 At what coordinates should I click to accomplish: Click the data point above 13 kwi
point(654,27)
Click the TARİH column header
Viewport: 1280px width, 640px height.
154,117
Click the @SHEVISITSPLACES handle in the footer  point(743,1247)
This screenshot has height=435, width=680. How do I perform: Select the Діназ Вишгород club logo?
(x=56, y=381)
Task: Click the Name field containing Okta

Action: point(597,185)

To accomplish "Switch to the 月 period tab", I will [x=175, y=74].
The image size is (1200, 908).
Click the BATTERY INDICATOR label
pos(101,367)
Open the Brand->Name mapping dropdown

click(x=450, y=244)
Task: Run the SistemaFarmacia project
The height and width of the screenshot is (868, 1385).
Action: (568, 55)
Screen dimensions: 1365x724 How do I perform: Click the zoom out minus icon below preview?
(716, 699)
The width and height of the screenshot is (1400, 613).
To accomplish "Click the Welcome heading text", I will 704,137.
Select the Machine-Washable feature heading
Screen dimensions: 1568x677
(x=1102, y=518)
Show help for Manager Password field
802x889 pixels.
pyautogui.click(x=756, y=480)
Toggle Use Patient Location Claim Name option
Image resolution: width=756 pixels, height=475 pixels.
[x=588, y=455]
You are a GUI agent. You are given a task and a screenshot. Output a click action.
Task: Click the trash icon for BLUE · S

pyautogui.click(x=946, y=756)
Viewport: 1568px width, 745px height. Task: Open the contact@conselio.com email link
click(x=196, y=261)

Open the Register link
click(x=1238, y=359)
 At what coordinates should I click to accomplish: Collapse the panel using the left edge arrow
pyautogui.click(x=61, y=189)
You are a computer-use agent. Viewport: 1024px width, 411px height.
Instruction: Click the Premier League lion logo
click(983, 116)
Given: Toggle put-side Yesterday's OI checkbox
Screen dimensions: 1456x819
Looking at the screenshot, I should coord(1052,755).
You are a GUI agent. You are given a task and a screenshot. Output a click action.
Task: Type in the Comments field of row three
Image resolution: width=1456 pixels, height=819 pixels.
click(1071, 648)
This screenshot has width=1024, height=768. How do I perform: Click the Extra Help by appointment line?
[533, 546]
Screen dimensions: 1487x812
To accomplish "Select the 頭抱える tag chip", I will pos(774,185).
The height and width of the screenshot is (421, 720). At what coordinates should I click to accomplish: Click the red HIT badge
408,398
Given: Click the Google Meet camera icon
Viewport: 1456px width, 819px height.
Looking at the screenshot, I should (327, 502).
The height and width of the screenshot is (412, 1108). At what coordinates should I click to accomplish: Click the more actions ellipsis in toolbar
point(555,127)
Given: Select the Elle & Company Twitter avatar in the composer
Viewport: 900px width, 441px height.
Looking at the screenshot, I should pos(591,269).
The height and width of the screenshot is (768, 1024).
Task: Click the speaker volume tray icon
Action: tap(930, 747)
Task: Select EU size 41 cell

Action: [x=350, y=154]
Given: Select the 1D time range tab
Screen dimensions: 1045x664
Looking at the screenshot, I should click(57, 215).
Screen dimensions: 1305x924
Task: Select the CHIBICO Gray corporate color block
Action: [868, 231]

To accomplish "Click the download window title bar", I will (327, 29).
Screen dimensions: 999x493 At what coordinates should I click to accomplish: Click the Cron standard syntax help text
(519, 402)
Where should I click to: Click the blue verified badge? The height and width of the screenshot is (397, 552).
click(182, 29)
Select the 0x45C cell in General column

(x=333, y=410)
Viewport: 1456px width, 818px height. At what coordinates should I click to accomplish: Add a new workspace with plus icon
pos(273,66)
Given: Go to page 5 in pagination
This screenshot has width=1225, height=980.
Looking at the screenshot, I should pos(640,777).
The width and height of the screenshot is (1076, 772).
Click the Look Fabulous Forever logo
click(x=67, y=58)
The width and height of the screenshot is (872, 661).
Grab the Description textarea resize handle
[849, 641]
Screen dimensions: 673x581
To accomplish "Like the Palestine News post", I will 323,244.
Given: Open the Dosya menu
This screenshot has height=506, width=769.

→ Direction
Copy out the lines again without changes, from the line containing "Task: Select EU size 41 cell" to the line containing "Action: [868, 231]".

→ Response
Task: Select EU size 41 cell

Action: [x=350, y=154]
Given: Select the 1D time range tab
Screen dimensions: 1045x664
Looking at the screenshot, I should click(57, 215).
Screen dimensions: 1305x924
Task: Select the CHIBICO Gray corporate color block
Action: [868, 231]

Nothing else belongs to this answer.